● Activity 1
Summarize the patent claims in two sentences.
● Activity 2
Copy the patent claims word for word, starting with "3. Protective vent" and going on through "and/or oleophobic properties.".

● Reading passage
============================================================

2. Protective vent according to claim 1,

characterized in that

the membrane (10) is provided with the plasma coating (14) according to the PECVD method.

3. Protective vent according to claim 1 or 2,

characterized in that

the plasma coating (14) is formed from a material with hydrophobic and/or oleophobic properties.

4. Protective vent according to claim 3,

characterized in that

the material comprises at least saturated, mono- and/or polyunsaturated ethers, ketones, aldehydes, alkenes, alkynes, amides, amines, nitriles, thioethers, carboxylic esters, thioestheses, sulphones, thioketones, thioaldyhydes, sulfenes, sulfenamides, fluoroacrylates, siloxanes, epoxides, urethanes, acrylates, polyamide 6 (PA6), polyamide 6,6 (PA66), aliphatic polyamide, aromatic polyamide polyurethane (PU), poly(urea urethane), polyvinyl alcohol (PVA), polyacrylonitrile (PAN), polylactide (PLA), polycarbonate (PC), polybenzimidazole (PBI), polyethylenoxide (PEO), polyethylenterephthalate (PET), poly(butylene terephthalate), polysulfone (PS), polyvinylchloride (PVC), cellulose, cellulose acetate (CA), polyethylene (PE), polypropylene (PP), PVA/silica, PAN/TiO2, PETFE polyetherimide, polyaniline, poly(ethylene naphthalate), styrenebutadiene rubber, polystyrene, poly(vinyl alcohol), poly(vinylidene fuoride), poly(vinyl butylene), polymethylmethacrylate (PMMA), copolymers, derivative compounds and blends and/or combinations thereof.

5. Protective vent according to one of claims 1 to 4,

characterized in that

the carrier layer (11, 15) is fixedly connected to the membrane (12).

6. Protective vent according to one of claims 1 to 5,

characterized in that

the membrane (12) is arranged between two carrier layers (11, 15).

7. Protective vent according to one of claims 1 to 6,

characterized in that

the membrane (12) is formed with a maximum pore size of about 0.10 μm to 1.0 μm.

8. Protective vent according to one of the claims 1 to 7,

characterized in that

the membrane (12) is formed as a barrier against the penetration of microorganisms.

9. Bedding product,

characterized in that

at least one protective vent according to one of the claims 1 to 8 is provided.

10. Electronic or electrical appliance with a housing,

characterized in that

at least one protective vent according to one of the claims 1 to 8 is provided.

============================================================

● Dataset
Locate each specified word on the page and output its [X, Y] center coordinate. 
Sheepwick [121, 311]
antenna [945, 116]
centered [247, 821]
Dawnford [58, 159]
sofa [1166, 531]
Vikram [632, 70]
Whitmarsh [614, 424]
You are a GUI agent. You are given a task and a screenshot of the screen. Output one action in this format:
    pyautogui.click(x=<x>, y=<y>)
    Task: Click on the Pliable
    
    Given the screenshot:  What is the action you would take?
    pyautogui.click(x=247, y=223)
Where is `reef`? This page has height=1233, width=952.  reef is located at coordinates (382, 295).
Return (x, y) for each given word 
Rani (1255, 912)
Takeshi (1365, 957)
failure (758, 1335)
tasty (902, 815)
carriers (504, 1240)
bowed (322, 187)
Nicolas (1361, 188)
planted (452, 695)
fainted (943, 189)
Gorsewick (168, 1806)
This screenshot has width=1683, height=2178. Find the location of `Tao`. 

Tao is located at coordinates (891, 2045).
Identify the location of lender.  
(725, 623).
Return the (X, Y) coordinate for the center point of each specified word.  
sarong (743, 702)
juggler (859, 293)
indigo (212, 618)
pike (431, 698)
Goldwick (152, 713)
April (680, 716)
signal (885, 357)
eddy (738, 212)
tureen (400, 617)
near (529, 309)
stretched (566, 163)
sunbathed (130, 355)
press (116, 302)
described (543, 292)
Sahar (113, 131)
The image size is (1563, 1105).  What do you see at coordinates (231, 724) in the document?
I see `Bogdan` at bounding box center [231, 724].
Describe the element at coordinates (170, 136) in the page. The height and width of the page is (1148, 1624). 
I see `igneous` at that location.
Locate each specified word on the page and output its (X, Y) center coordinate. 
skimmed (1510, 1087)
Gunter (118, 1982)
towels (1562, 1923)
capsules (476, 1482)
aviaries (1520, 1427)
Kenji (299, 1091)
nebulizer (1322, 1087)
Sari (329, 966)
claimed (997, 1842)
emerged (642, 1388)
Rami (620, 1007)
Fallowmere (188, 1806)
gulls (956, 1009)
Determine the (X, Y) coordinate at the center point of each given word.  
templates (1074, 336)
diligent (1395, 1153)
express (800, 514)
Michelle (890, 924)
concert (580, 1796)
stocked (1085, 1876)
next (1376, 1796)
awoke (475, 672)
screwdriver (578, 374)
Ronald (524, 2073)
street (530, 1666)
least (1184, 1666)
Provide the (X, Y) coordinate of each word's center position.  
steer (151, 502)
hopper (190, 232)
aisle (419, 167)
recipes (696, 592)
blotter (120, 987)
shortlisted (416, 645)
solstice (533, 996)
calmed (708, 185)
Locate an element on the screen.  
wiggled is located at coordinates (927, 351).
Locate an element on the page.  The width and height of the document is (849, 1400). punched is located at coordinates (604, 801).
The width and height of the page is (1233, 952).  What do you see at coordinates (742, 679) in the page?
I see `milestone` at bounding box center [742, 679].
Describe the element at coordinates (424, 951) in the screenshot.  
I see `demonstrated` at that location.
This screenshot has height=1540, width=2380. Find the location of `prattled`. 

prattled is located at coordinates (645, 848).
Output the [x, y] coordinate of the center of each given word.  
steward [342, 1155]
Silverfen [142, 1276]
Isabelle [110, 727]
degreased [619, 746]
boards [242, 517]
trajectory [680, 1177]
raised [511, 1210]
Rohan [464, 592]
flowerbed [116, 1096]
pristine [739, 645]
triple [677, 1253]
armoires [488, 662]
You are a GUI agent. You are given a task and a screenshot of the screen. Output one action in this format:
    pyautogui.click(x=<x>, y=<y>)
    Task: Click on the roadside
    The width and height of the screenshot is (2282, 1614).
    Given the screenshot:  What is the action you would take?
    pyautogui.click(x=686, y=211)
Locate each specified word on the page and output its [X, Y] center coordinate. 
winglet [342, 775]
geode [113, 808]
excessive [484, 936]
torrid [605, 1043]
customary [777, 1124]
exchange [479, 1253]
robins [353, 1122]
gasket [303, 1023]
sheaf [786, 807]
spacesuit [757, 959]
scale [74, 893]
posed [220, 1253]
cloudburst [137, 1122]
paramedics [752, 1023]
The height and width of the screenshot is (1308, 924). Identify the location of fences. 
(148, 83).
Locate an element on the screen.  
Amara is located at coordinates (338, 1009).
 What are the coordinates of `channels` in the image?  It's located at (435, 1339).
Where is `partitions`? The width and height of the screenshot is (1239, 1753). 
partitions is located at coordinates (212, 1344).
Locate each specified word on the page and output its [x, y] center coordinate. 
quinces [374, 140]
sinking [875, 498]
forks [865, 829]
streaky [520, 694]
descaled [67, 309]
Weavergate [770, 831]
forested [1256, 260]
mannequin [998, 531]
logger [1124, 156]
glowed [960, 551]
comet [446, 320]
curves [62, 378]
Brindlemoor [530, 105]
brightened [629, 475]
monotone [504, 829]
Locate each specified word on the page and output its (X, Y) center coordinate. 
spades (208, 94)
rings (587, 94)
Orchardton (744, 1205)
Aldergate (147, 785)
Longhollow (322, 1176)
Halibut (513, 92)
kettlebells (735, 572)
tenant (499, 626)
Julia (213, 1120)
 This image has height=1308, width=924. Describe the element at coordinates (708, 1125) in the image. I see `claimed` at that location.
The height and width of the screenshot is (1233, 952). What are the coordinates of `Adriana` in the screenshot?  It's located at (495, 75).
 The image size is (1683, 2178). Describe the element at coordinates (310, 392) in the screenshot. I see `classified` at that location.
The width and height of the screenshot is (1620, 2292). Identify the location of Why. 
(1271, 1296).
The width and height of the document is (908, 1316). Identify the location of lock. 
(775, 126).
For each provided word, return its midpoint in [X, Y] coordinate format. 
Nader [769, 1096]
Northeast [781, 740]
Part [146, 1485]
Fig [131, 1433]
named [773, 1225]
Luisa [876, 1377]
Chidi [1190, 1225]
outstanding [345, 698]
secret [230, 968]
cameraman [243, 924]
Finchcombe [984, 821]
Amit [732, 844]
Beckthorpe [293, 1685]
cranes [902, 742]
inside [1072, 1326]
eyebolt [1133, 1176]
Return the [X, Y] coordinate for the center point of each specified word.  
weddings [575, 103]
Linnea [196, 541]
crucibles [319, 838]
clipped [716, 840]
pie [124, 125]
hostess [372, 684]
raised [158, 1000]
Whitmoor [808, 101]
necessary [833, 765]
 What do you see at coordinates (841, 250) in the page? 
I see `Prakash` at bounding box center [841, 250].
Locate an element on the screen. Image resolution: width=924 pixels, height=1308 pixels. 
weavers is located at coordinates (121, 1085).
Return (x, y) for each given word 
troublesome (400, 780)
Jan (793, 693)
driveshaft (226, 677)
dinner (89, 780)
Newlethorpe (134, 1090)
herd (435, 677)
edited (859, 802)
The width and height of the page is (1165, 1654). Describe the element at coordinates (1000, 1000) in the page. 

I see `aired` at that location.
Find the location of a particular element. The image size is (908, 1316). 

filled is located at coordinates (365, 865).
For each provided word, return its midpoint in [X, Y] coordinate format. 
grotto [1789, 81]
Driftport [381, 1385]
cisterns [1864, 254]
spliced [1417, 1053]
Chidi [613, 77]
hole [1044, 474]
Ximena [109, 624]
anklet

============================================================

● Final answer 1
The claims further define a protective vent whose membrane has a plasma coating, which can be applied by the PECVD method and formed from a material with hydrophobic and/or oleophobic properties chosen from a long list of compounds and polymers. They also cover a carrier layer fixedly connected to the membrane or the membrane placed between two carrier layers, a maximum pore size of about 0.10 μm to 1.0 μm, the membrane as a barrier against microorganisms, and bedding products and electronic or electrical appliances with a housing that include at least one such vent.

● Final answer 2
3. Protective vent according to claim 1 or 2,

characterized in that

the plasma coating (14) is formed from a material with hydrophobic and/or oleophobic properties.